Many observers believe the issue actually cuts much deeper, to the very heart of the relationship between teachers and supervisors. They object to the fact that teachers have traditionally been viewed as interchangeable parts within the school system, rather than as professional people with individual differences and special strengths and weaknesses.
For example, procedures that may be proper or even necessary for inexperienced new teachers, including the requirement that they show on paper just how they intend to approach a specific lesson, may actually get in the way of experienced teachers. Such teachers find it offensive to be told that preparation of a standard lesson plan is the only way to get them to plan their lessons. Good administrators restrain their impulses to impose their own plans on the teachers, but a serious risk of unwarranted domination cannot be ignored in so hierarchic an enterprise as a school system.
The danger, in the words of the historian David Tyack, is that the lesson plan will stand as a symbol of the administrators' continuing search for ''the one best way'' of organizing schools. To those who look for better education through creativity and flexibility, ''the one best way'' is anathema. They consider even the merely competent practioners capable of spontaneity if they are not too rigidly hemmed in.
What may be more important is that the lesson plan reflects a particular view of the teacher's place in the system. While new teachers may get too little supervision and guidance, experienced teachers get too much.
Because virtually all supervisors are former teachers, why do many of them appear insensitive to the way teachers would like to be treated? The cause may be the ''Peter Principle,'' as characterized by Laurence J. Peter in his book by that name. The ''principle,'' according to Mr. Peter, is that people tend to rise to the ''level of their incompetence.'' He cited as an example the outstanding nursery school teacher who, after being promoted to supervisor of nursery school teachers, talks to and treats them as if they were 3-year-olds.

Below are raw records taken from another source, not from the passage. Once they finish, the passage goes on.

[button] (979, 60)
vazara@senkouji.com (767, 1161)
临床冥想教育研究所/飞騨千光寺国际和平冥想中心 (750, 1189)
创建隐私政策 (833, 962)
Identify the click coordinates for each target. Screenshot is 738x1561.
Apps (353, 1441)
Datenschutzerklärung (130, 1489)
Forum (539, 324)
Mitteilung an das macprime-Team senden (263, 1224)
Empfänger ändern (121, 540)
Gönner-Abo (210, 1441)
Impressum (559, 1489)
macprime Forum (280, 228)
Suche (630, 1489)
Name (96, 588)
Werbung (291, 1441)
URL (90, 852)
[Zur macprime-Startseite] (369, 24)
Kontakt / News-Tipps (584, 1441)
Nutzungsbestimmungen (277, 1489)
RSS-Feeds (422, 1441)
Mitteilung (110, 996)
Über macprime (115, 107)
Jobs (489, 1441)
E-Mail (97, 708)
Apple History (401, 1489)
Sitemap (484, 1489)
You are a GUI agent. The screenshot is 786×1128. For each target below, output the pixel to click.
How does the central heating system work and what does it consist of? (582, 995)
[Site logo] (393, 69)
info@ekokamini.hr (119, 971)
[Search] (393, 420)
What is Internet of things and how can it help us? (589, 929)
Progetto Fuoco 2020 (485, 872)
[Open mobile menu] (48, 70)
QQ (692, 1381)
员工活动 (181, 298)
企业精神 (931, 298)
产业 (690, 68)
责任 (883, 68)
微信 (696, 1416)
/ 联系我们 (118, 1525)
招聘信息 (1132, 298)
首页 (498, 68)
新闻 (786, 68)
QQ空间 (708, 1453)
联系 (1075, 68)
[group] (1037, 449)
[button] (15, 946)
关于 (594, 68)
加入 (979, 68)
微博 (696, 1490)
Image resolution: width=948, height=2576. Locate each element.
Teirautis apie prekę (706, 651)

Similarly, many principals deal with their teachers in weekly staff meetings as if they were addressing a group of students. They talk at them, not with them. They aim for easy administrative controls, and that may be one reason why they so readily rise to defend the lesson plan.
School administrators, as conservative insiders, are not alone in treating teachers as cards in a system. Liberal school reformers are just as often guilty of the same offense. For example, the reformers of the 1950's and 1960's used to speak of their search for ''teacherproof'' teaching materials such as books and films. Understandably, teachers were as offended by the term as doctors might be if they were given instruments labeled ''doctor-proof'' by their inventors.
There's little disagreement among experts that a good school tries to treat every pupil as an individual. Critics of the present system doubt whether that goal can be attained unless teachers, too, are treated, and respected, as individuals, provided they do their jobs effectively. They worry about the effect on teacher ingenuity and self-confidence if administrators continue to see the lesson plan as an indispensable contract to guarantee effective teaching.